* _Passage proposé_:
Je tiens à nuancer le mot "technique". On trouve comme définition du mot "technique" : "Qui, dans les domaines de l’art, concerne les procédés de travail" or, comme j’ai pu le constater avec le travail d’un élève de collège, dessiner en faisant rouler une balle de tennis trempée dans la peinture est un merveilleux procédé graphique.
Ici, si ces exercices peuvent être considérés comme plus "techniques", c’est qu’ils visent à l’acquisition de procédés graphiques bien précis. Ils visent à l’acquisition de compétences importantes pour l’option Arts plastiques, mais pas non plus indispensables puisque l’on peut tout à fait réaliser un dossier personnel de photographies ou de vidéo en terminale. Ces compétences restent attendues pour l’entrée dans la plupart (mais pas toutes !) des écoles d’art.
Sujet : EXERCICES GRAPHIQUES :
A des fins de remise à niveau graphique, voici 7 exercices techniques. Mais la technique ne signifie rien si l’on n’est pas conscient des enjeux de toute technique, c’est pourquoi ces exercices s’appellent : Sensibilité, Spontanéité, Dépense, Jeu, Quantité, Décision et Exigence.

* _Données_:
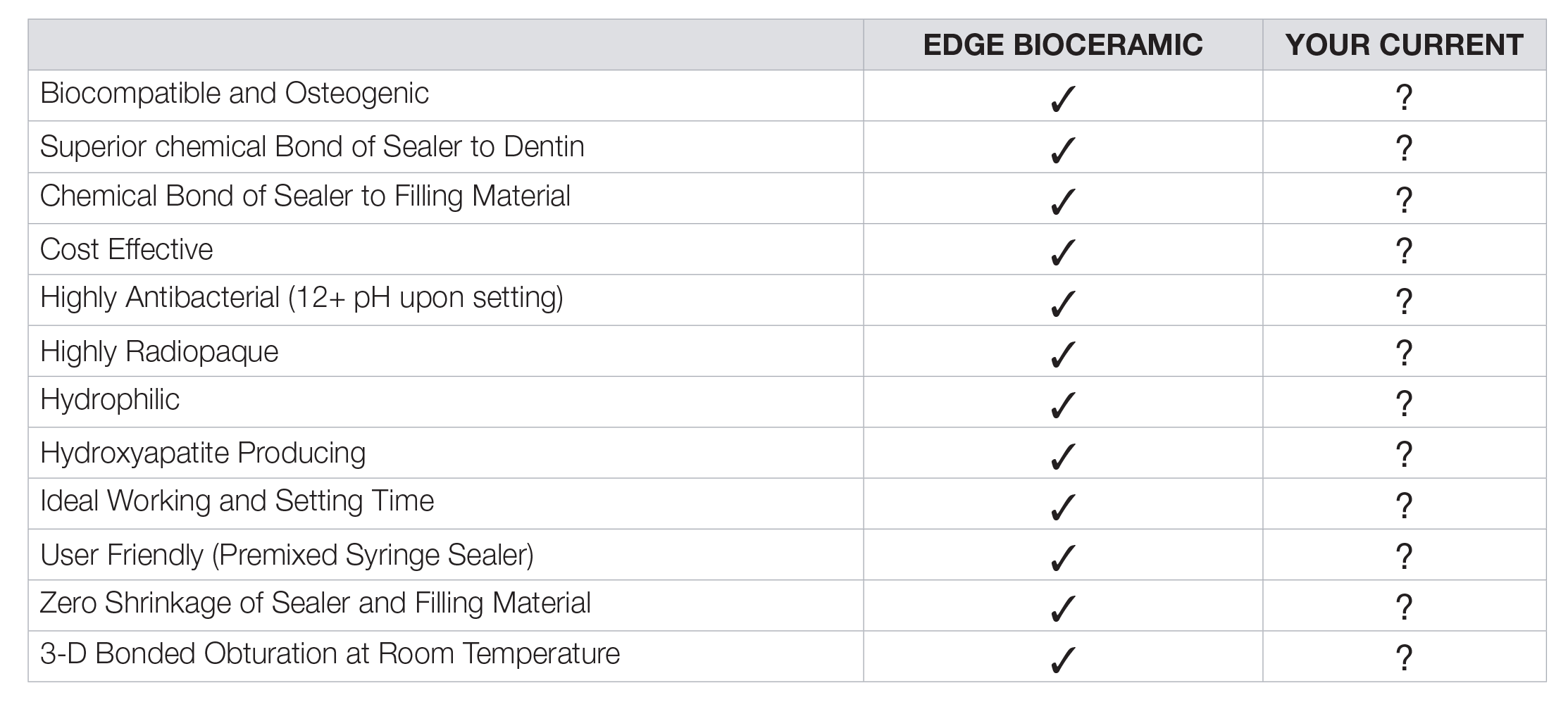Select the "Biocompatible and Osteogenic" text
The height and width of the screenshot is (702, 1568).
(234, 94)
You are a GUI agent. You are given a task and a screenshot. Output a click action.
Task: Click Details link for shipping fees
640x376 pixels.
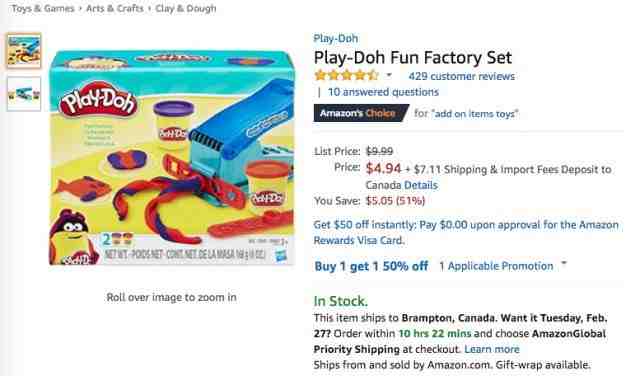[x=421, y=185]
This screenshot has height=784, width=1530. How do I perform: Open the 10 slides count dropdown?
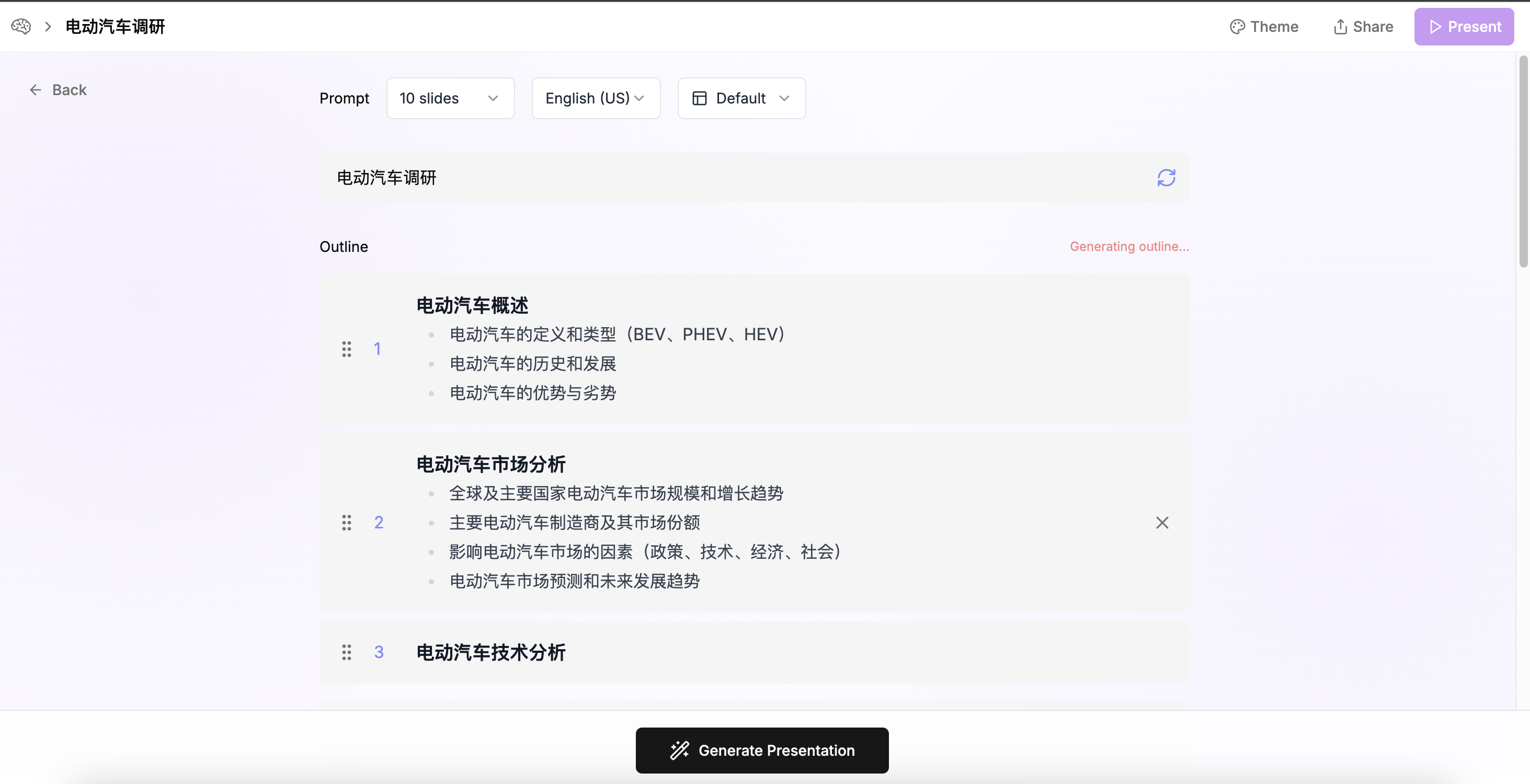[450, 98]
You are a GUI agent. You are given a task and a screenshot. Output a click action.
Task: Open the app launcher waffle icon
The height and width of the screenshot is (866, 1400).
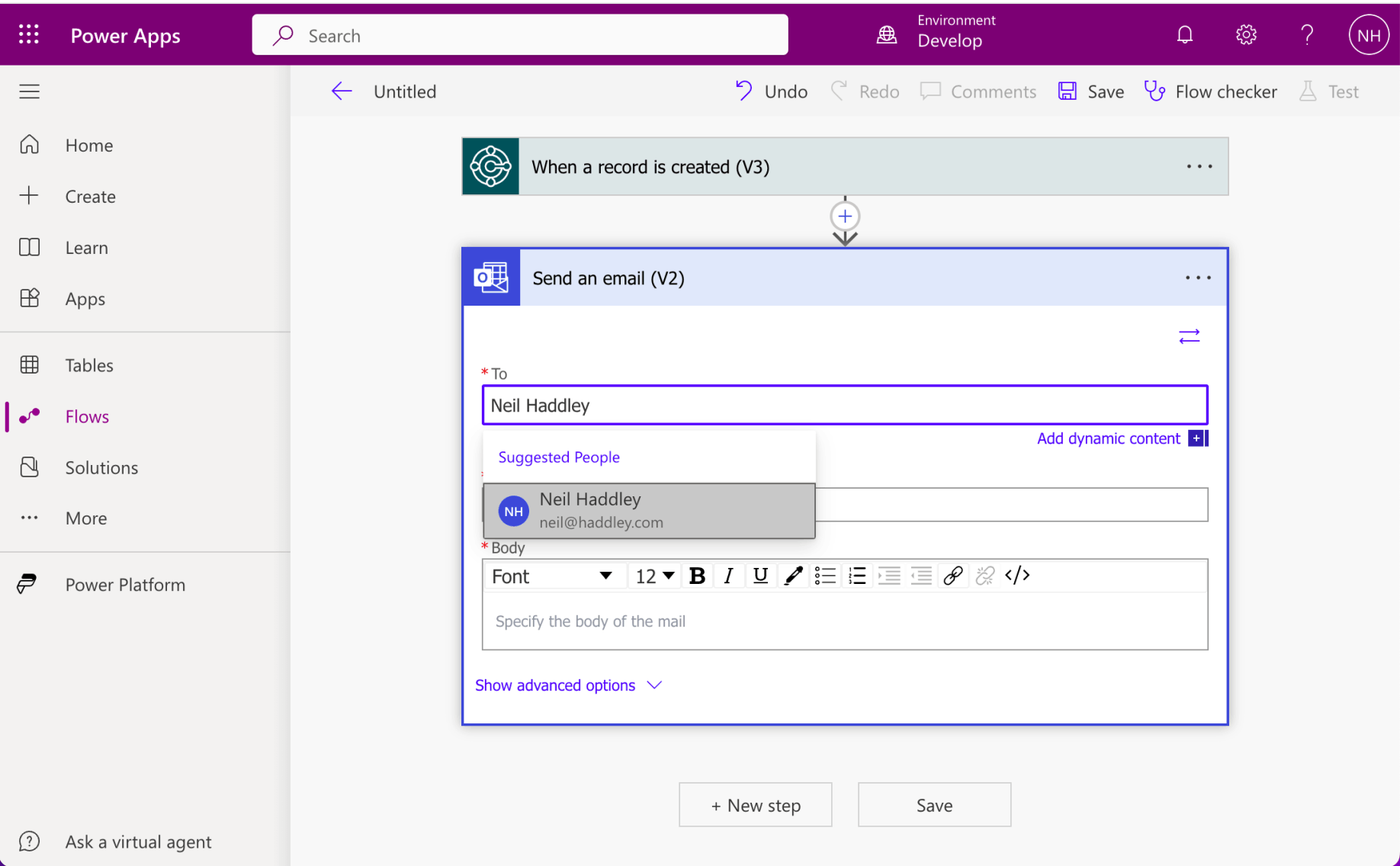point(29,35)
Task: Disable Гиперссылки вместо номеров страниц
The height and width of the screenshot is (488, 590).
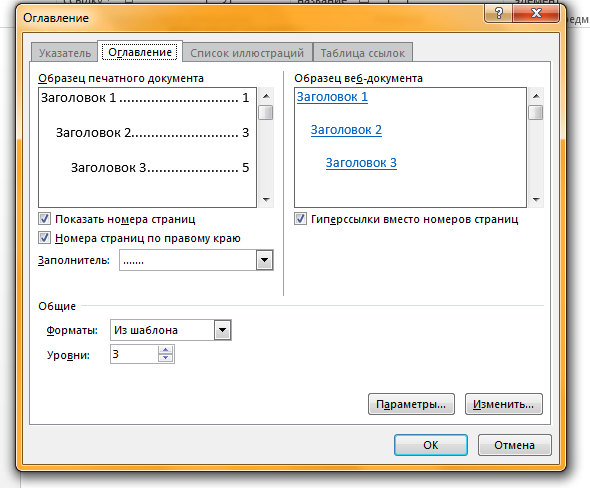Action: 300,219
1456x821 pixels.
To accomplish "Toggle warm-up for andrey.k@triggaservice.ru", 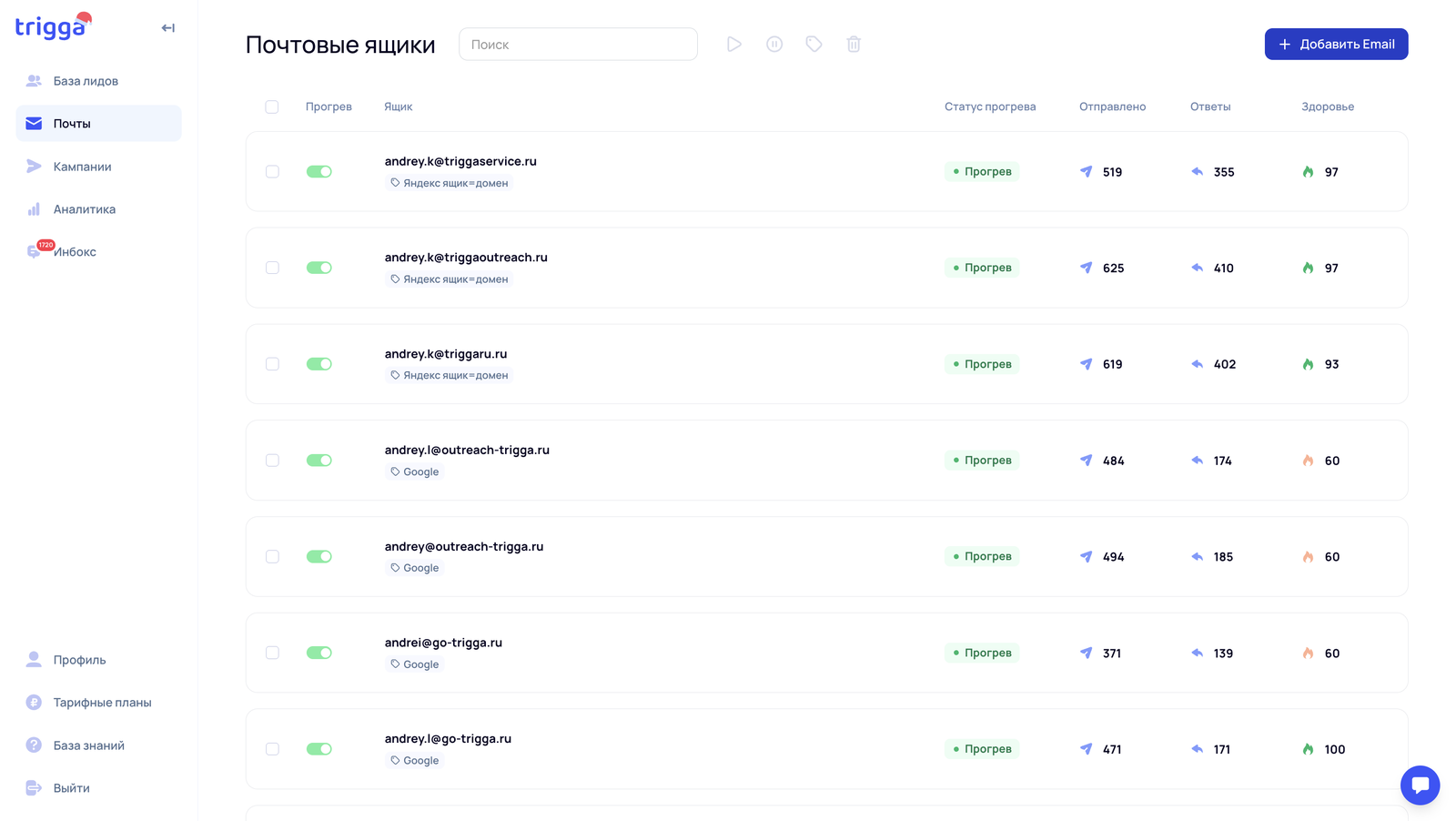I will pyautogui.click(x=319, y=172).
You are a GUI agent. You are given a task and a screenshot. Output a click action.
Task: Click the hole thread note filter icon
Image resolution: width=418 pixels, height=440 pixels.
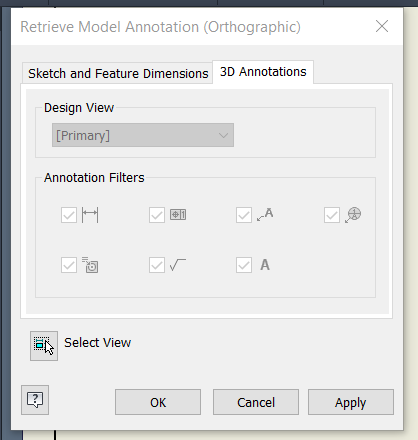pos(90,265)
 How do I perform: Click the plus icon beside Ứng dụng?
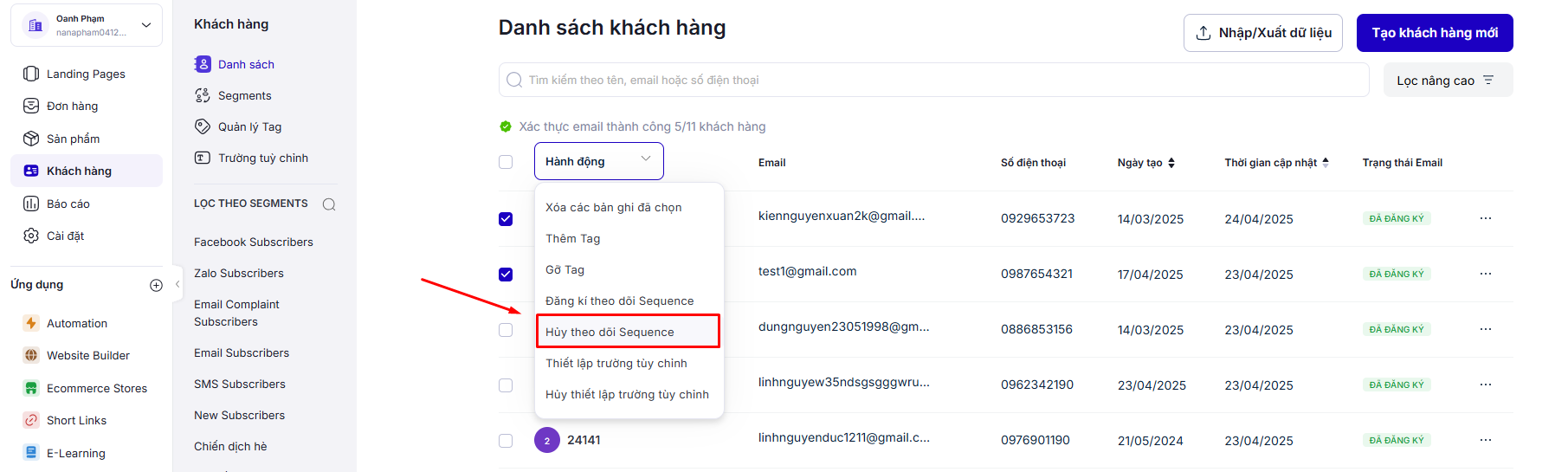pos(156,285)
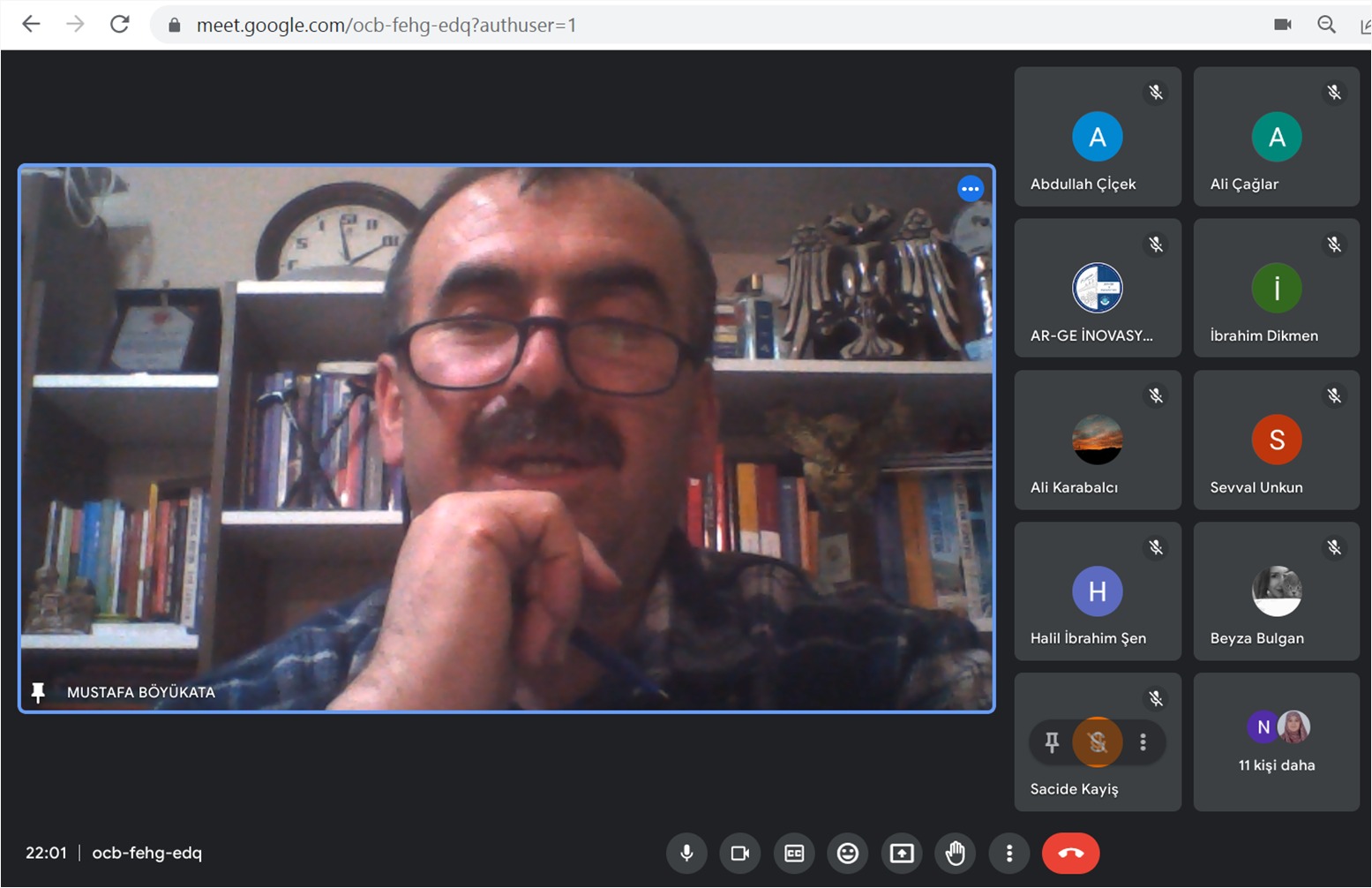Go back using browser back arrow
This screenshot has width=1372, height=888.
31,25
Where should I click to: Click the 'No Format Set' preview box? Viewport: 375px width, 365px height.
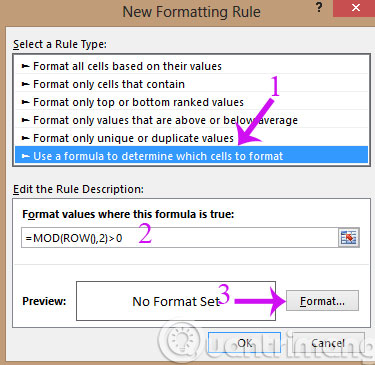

* _Consigne A_:
Reformulez sous forme de liste le paragraphe du passage qui commence par « Ici, si ces exercices », en gardant ses faits essentiels.
* _Consigne B_:
Transcrivez mot pour mot le passage depuis « Je tiens à nuancer » jusqu'à « des écoles d’art. » compris.

* _Réponse A_:
- Ces exercices sont dits plus « techniques » parce qu'ils visent l'acquisition de procédés graphiques bien précis.
- Les compétences visées sont importantes pour l'option Arts plastiques, mais pas indispensables, puisqu'on peut réaliser en terminale un dossier personnel de photographies ou de vidéo.
- Ces compétences sont attendues pour entrer dans la plupart des écoles d'art, mais pas dans toutes.

* _Réponse B_:
Je tiens à nuancer le mot "technique". On trouve comme définition du mot "technique" : "Qui, dans les domaines de l’art, concerne les procédés de travail" or, comme j’ai pu le constater avec le travail d’un élève de collège, dessiner en faisant rouler une balle de tennis trempée dans la peinture est un merveilleux procédé graphique.
Ici, si ces exercices peuvent être considérés comme plus "techniques", c’est qu’ils visent à l’acquisition de procédés graphiques bien précis. Ils visent à l’acquisition de compétences importantes pour l’option Arts plastiques, mais pas non plus indispensables puisque l’on peut tout à fait réaliser un dossier personnel de photographies ou de vidéo en terminale. Ces compétences restent attendues pour l’entrée dans la plupart (mais pas toutes !) des écoles d’art.